▸ EXERCISE REQUIREMENTS
Please give the lines of the material below as a numbered list, from the line containing "The height and width of the screenshot is (501, 700)." through the end of the material, including both ends and omitting blank lines and pictures.

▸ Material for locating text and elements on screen
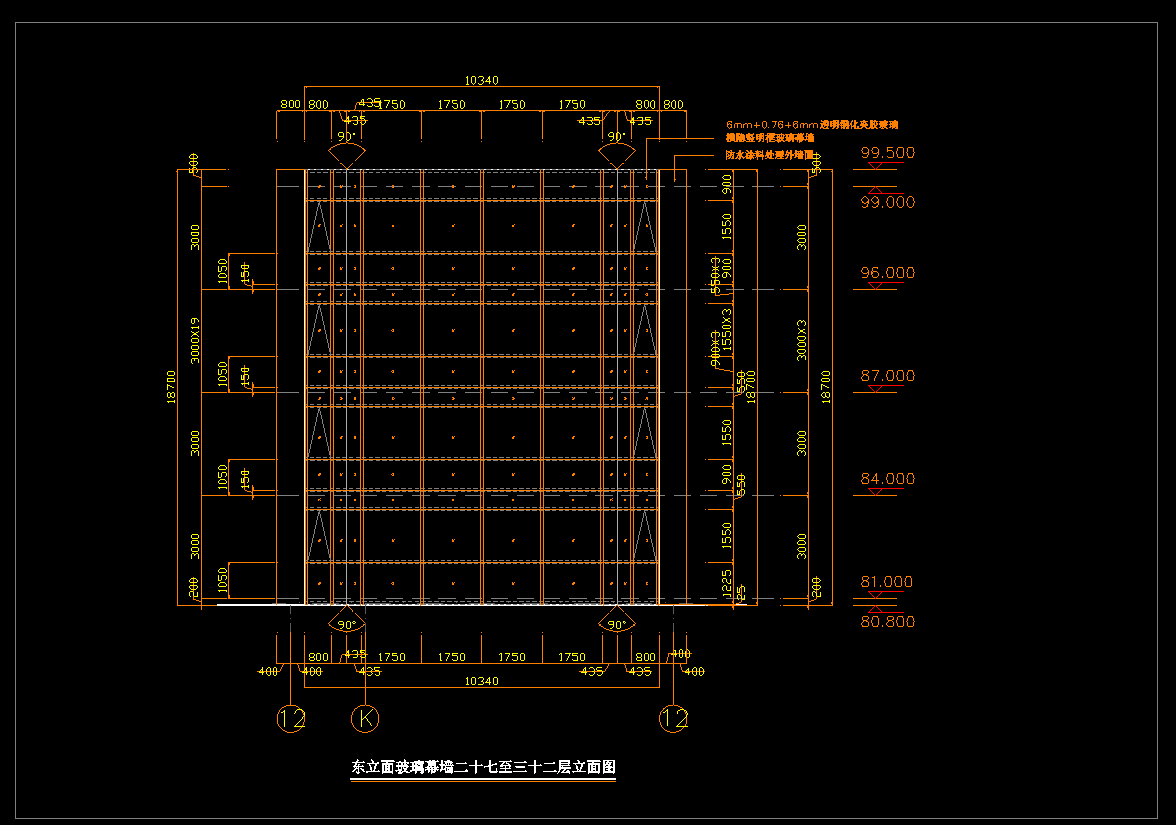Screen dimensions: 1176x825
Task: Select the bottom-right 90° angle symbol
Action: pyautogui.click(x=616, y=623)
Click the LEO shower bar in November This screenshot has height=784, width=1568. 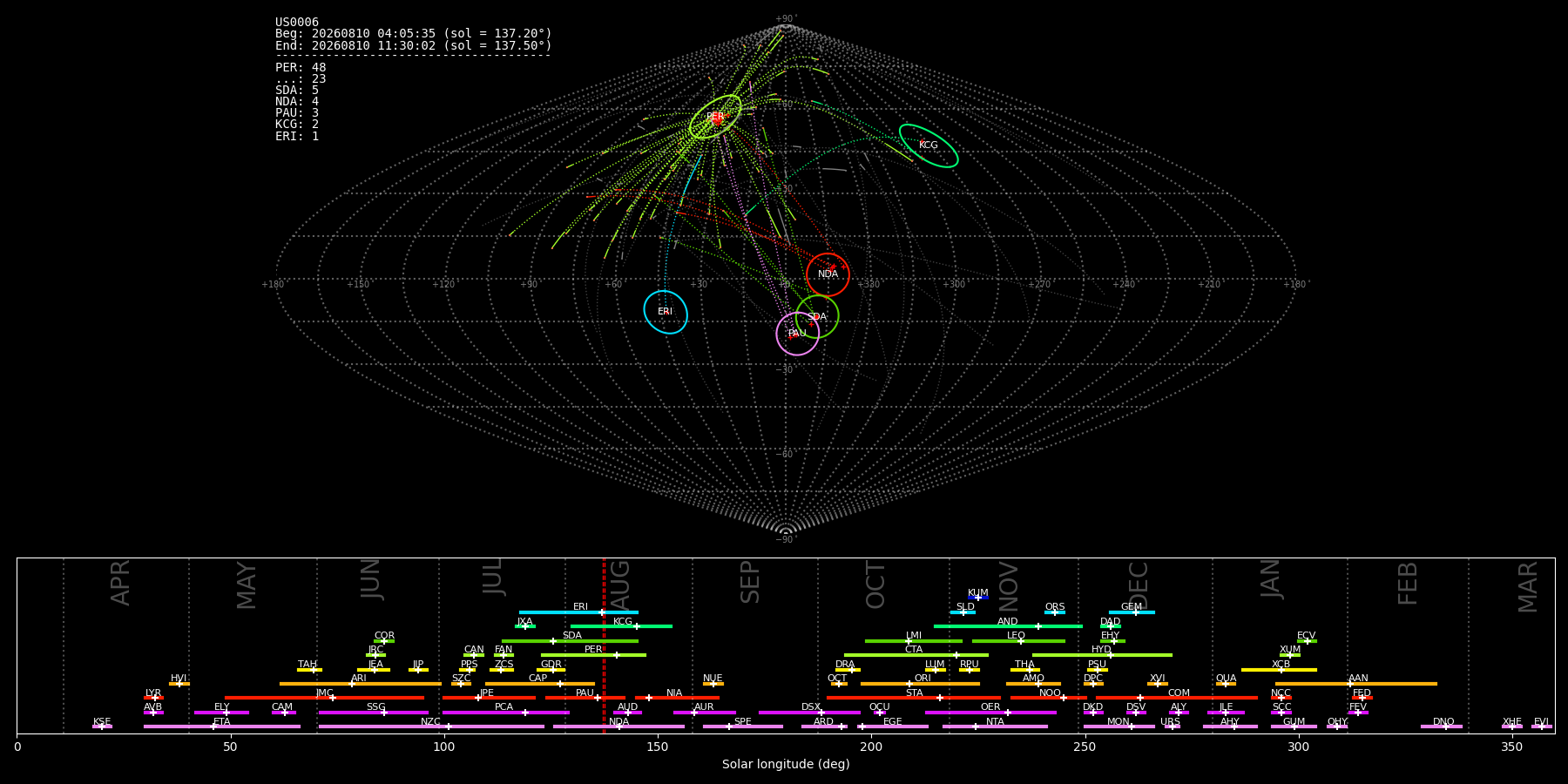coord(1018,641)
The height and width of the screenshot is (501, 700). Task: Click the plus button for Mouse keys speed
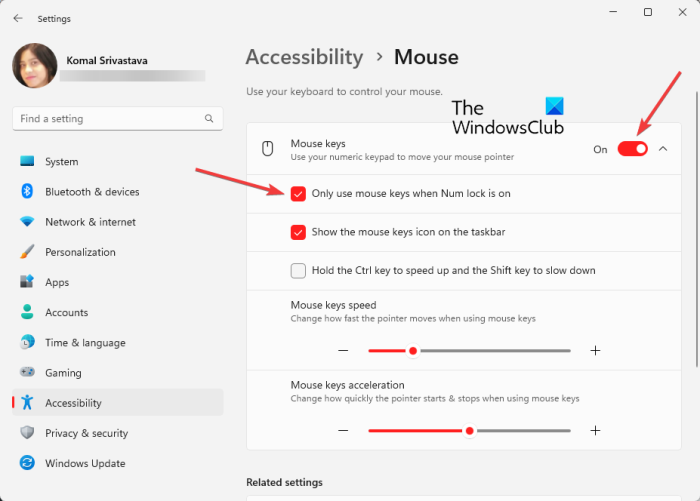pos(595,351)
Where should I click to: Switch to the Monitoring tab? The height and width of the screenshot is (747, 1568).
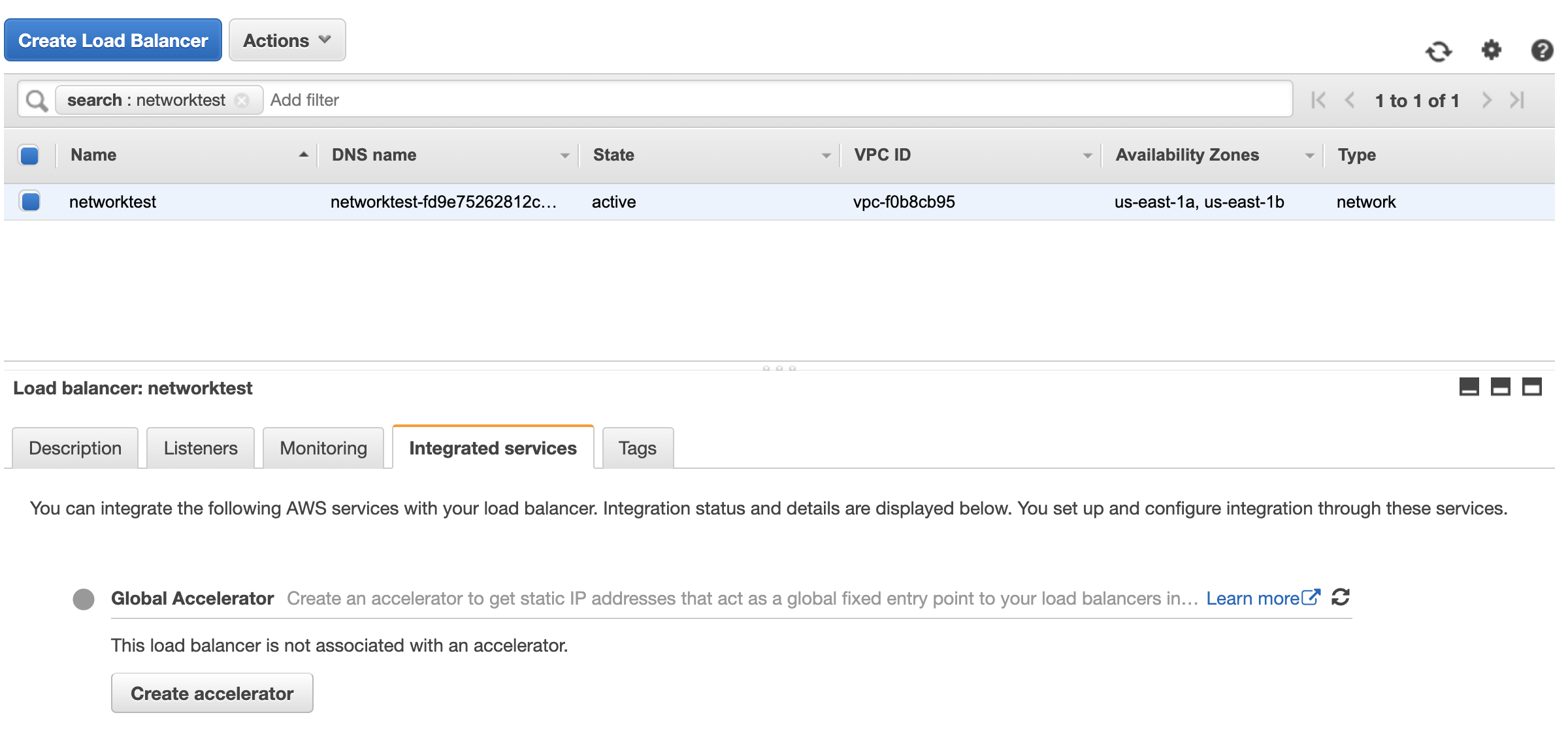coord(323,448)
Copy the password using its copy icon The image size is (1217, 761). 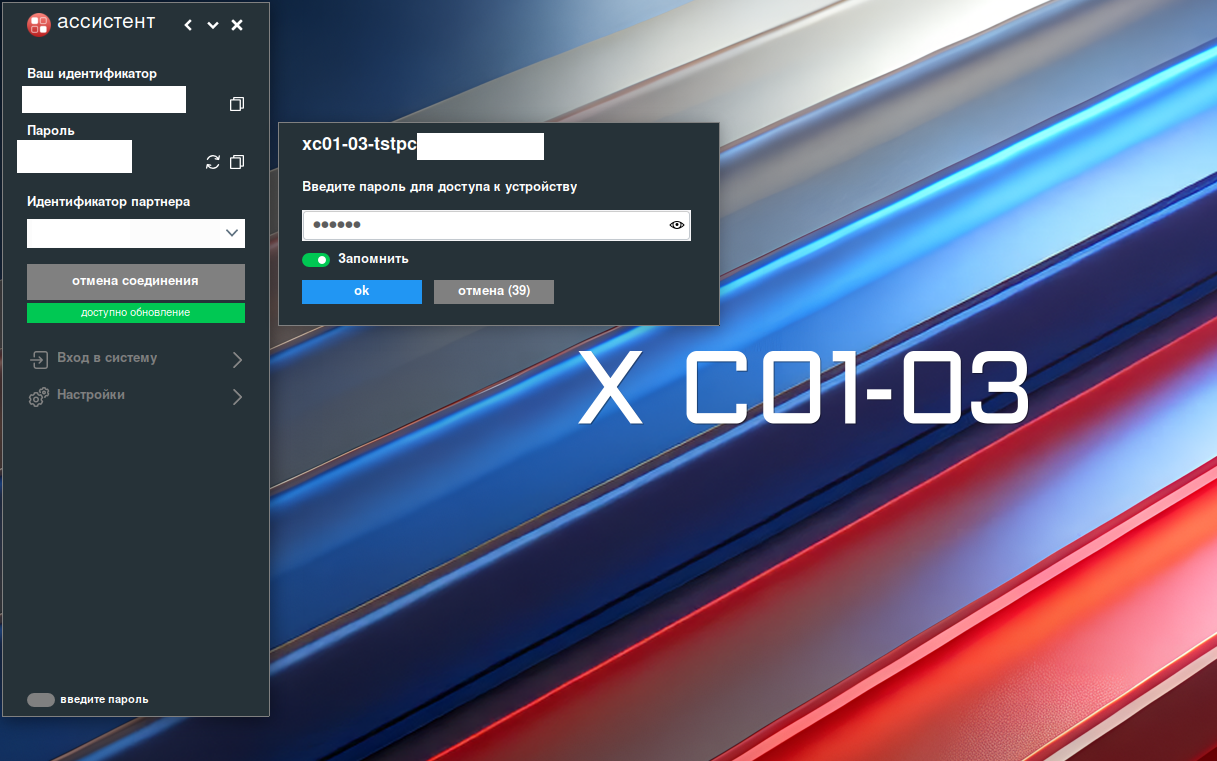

▸ SOLUTION
1. The height and width of the screenshot is (501, 700). Task: Click the plus button for Mouse keys speed
2. pos(595,351)
3. Where should I click to: Switch to the Monitoring tab? The height and width of the screenshot is (747, 1568).
4. coord(323,448)
5. Copy the password using its copy icon The image size is (1217, 761). 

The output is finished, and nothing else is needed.